Kutipan Dokumen:
——

Aku ini seorang perempuan yang sebenarnya sangat suka bicara. Aku bawel, aku suka bercerita apa saja kepada orang yang sangat dekat denganku (menurutku). Meskipun sesungguhnya aku jarang menyampaikan apa isi perasaanku pada siapapun, meskipun yang ku ceritakan itu tidak penting, namun aku tetap suka bicara. Kesukaanku pada berbicara membuatku bisa merasa dekat dengan orang lain, apalagi keluargaku.

Jangan katakana aku aneh, kalau mulai hari ini aku tidak mau suka bicara lagi seperti dulu. Aku tak mau merasa sangat dekat pada siapapun lagi sekarang. Ketika aku merasa dekat kepada seseorang, aku akan merasa nyaman berbicara dengan orang itu, dan perlahan-lahan aku akan mengeluarkan apa yang selalu ada dipikiranku, apapun yang kurasakan. Tapi siapa sangka, bahwa ternyata kalau aku menceritakan kesukaanku, aku malah jadi tidak dimengerti.

Tidak tahu sesungguhnya aku memang gila, sampai tak ada yang bisa mengerti aku. Semua pikiran baik jadi buruk, semua yang positif menjadi negatif, semua yang menurutku benar jadi salah. Mungkin memang benar aku gila, jadi siapapun tak ada yang mengerti aku.

Tidak tahu apa mungkin karena aku sesungguhnya tidak memahami dunia, hingga alam pikiranku terbalik dari kenyataan yang sesungguhnya.

Tidak tahu, apa mungkin sebenarnya tidak ada yang mau mengerti aku. Mungkin aku dekat dengan mereka hanya karena ikatan darah. Sesungguhnya, kalau tak ada ikatakn apapun, mungkin aku hanya sebuah sampah.

Aku tidak mengerti, yang jelas, selalu saja aku yang tertutup ini, dipaksa untuk selalu tertutup.

Senin, 12 Januari 2009

Aku tidak pernah tahu kenapa hari ini harus selalu terulang, lagi dan lagi. Belakangan ini, karena Ibuku yang pergi ke luar kota selama 2 minggu, dan 2 minggu kemudian aku pergi ke luar negeri, membuat aku punya banyak waktu untuk bersama dengan kakakku. Semakin lama aku sangat yakin bahwa aku sangat dekat dengan kakakku, dan aku yakin dia pasti mendengarku. Karena itu, aku selalu memikirkan bagaimana supaya tidak menyusahkannya. Tapi ternyata segala yang kupikirkan salah. Yang aku pikir akan mengentengkannya malah menyusahkannya.

——

Segmen Data:
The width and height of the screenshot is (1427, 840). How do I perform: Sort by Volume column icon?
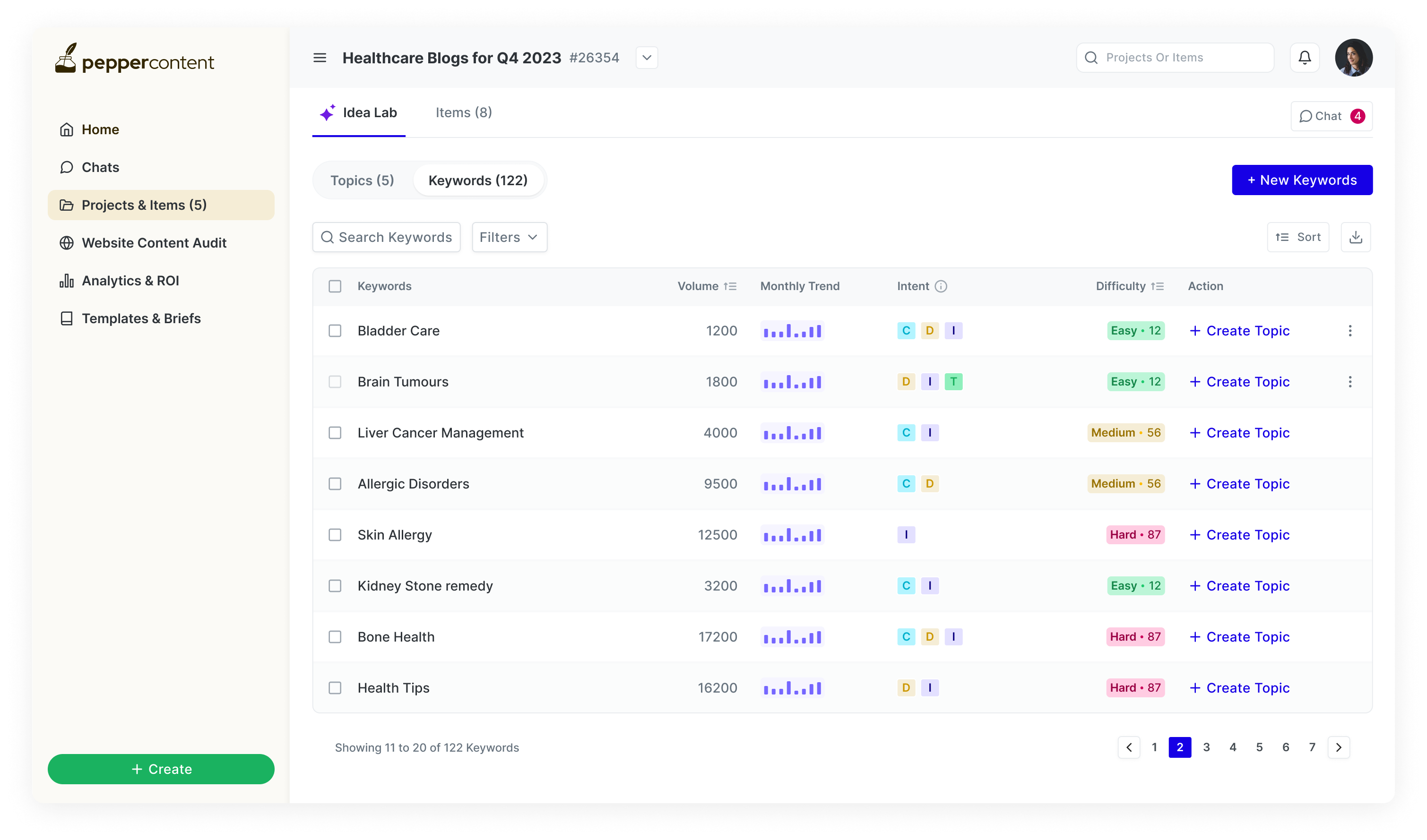click(730, 286)
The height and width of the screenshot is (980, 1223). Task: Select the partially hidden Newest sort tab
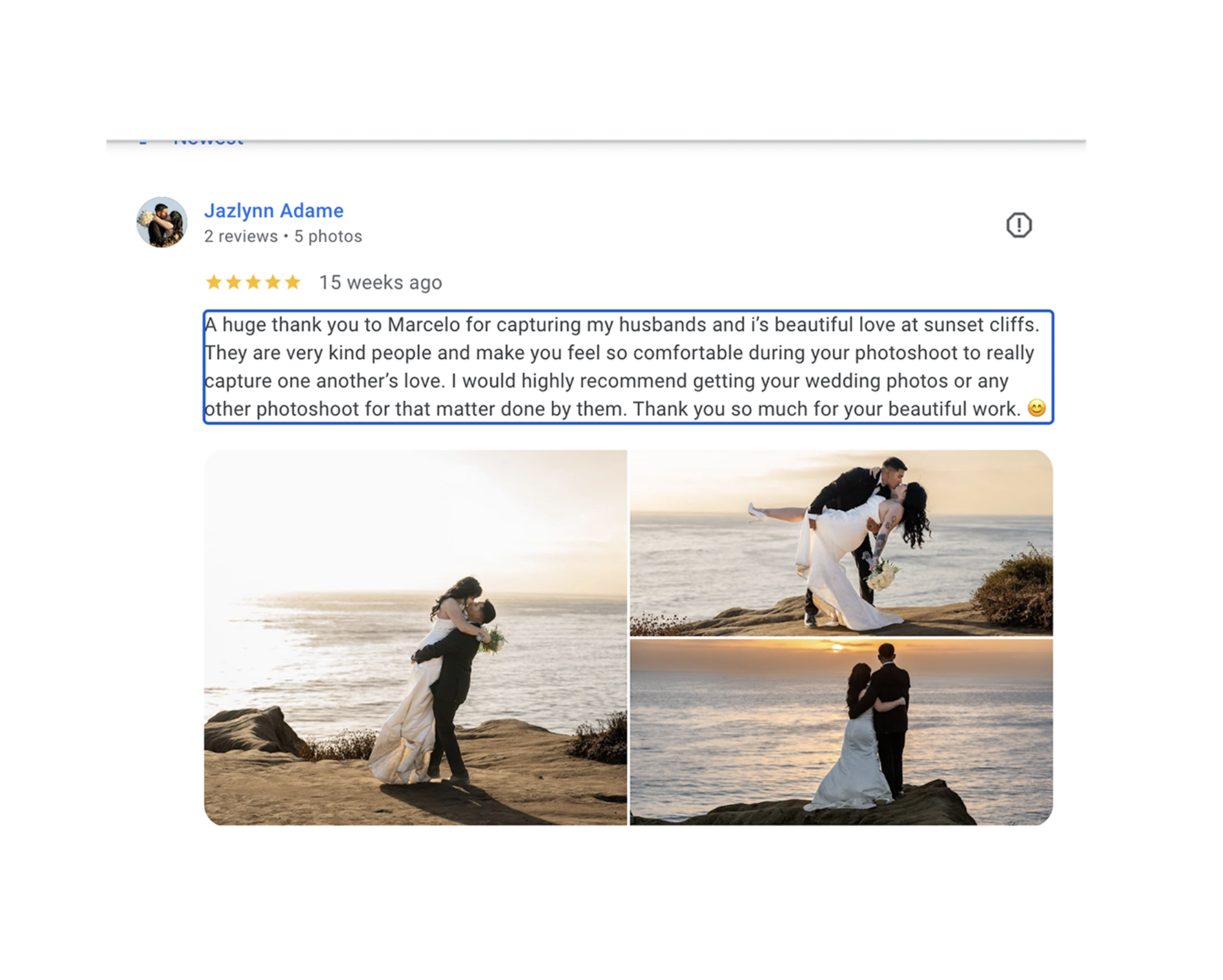pyautogui.click(x=208, y=141)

——

Perintah 1:
Menurut kutipan dokumen, berapa lama ibu tokoh aku pergi ke luar kota?
Perintah 2:
Tentukan apakah setiap pernyataan berikut sesuai dengan kutipan dokumen. Jawab ya atau tidak, lalu kutip kata-kata penentunya.
(a) Tokoh aku jarang menyampaikan isi perasaannya kepada siapa pun.
(b) Tokoh aku pergi ke luar kota bersama ibunya.
(c) Tokoh aku yakin kakaknya pasti mendengarkannya.
Perintah 3:
Terjemahkan kalimat dari kutipan dokumen ini ke dalam bahasa Inggris: "Kesukaanku pada berbicara membuatku bisa merasa dekat dengan orang lain, apalagi keluargaku."

Jawaban 1:
Selama 2 minggu.

Jawaban 2:
(a) Ya: "aku jarang menyampaikan apa isi perasaanku pada siapapun"
(b) Tidak: "Ibuku yang pergi ke luar kota selama 2 minggu, dan 2 minggu kemudian aku pergi ke luar negeri"
(c) Ya: "aku yakin dia pasti mendengarku"

Jawaban 3:
My fondness for talking lets me feel close to other people, especially my family.